継続の難しさを知る指揮官。ユナイテッドの強さは本物か?

マンチェスター・ユナイテッド
今季のマンチェスター・ユナイテッドは新戦力のロメル・ルカクを筆頭に、個の能力の高い選手たちが組織的なサッカーを披露している【写真:Getty Images】

 まだ開幕直後なだけに、赤い悪魔の帰還を語るのは時期尚早だ。それだけに指揮官も、選手たちに多くを求めているのだろう。なぜなら、酸いも甘いも経験した智将は、現在のインテンシティの高いパフォーマンスを1シーズン通して続けるのが難しいとわかっているからだ。

「監督としてあまり経験はないが、週に1試合しかないときは、十分な準備が可能だ。次の試合に向けてすべてを勉強し、分析してから用意周到で臨める。ただ2、3日ごとに試合をする場合は、プレシーズンで蓄えたもの、そしてシーズン中に作っていくものをベースにしなくてはいけない。これからは毎週のようにミッドウィークに試合が入り、週5日を準備に費やせるクリーンウィークはない。1月くらいまでないだろうから、簡単にはいかない」

 その意味では、エバートン戦はユナイテッドの本当の強さを見極めるのに適した試合だったといえるのではないか。エバートンのロナウド・クーマン監督が、「4-0のスコアは、実際の試合展開を反映していない」と語り、モウリーニョ監督もそれに同調した。そして多くの識者も、「90分間を通してみれば、エバートンには酷なスコアラインだった」と話していた

 だが、結果がすべての世界である。今季の第一ハードルと目されていた試合で、大事なところで仕事をして、きっちりと勝利をモノにしている。今後は10月初旬の代表ウィークを除いて、ほぼ毎週2試合をこなしていかなければならず、さらに10月にはリバプール戦(14日)、トットナム戦(28日)、11月にはチェルシー戦(5日)と、トップチームとの戦いが控える。

 真価が問われる試合が待ち受けるが、果たしてユナイテッドの強さは本物なのか。もし、モウリーニョ監督の自信溢れる表情だけで判断できるというのであれば、その可能性は高い。

§ **資料**:
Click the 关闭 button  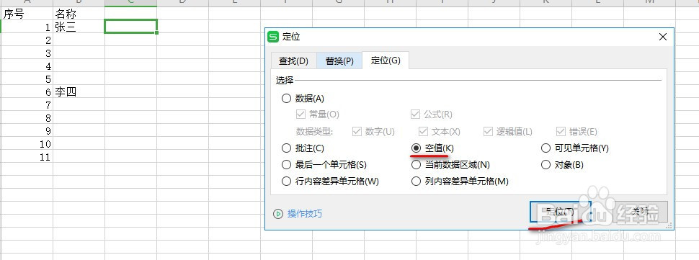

§ **課題 1**:
文書の抜粋で、クーマン監督が口にしたエバートン戦のスコアはいくつですか。
§ **課題 2**:
文書の抜粋の「まだ開幕直後なだけに、赤い悪」から「ップチームとの戦いが控える。」までを、「智将」を「名将」に変えて書いてください。

§ **解答 1**:
4-0です。

§ **解答 2**:
まだ開幕直後なだけに、赤い悪魔の帰還を語るのは時期尚早だ。それだけに指揮官も、選手たちに多くを求めているのだろう。なぜなら、酸いも甘いも経験した名将は、現在のインテンシティの高いパフォーマンスを1シーズン通して続けるのが難しいとわかっているからだ。

「監督としてあまり経験はないが、週に1試合しかないときは、十分な準備が可能だ。次の試合に向けてすべてを勉強し、分析してから用意周到で臨める。ただ2、3日ごとに試合をする場合は、プレシーズンで蓄えたもの、そしてシーズン中に作っていくものをベースにしなくてはいけない。これからは毎週のようにミッドウィークに試合が入り、週5日を準備に費やせるクリーンウィークはない。1月くらいまでないだろうから、簡単にはいかない」

 その意味では、エバートン戦はユナイテッドの本当の強さを見極めるのに適した試合だったといえるのではないか。エバートンのロナウド・クーマン監督が、「4-0のスコアは、実際の試合展開を反映していない」と語り、モウリーニョ監督もそれに同調した。そして多くの識者も、「90分間を通してみれば、エバートンには酷なスコアラインだった」と話していた

 だが、結果がすべての世界である。今季の第一ハードルと目されていた試合で、大事なところで仕事をして、きっちりと勝利をモノにしている。今後は10月初旬の代表ウィークを除いて、ほぼ毎週2試合をこなしていかなければならず、さらに10月にはリバプール戦(14日)、トットナム戦(28日)、11月にはチェルシー戦(5日)と、トップチームとの戦いが控える。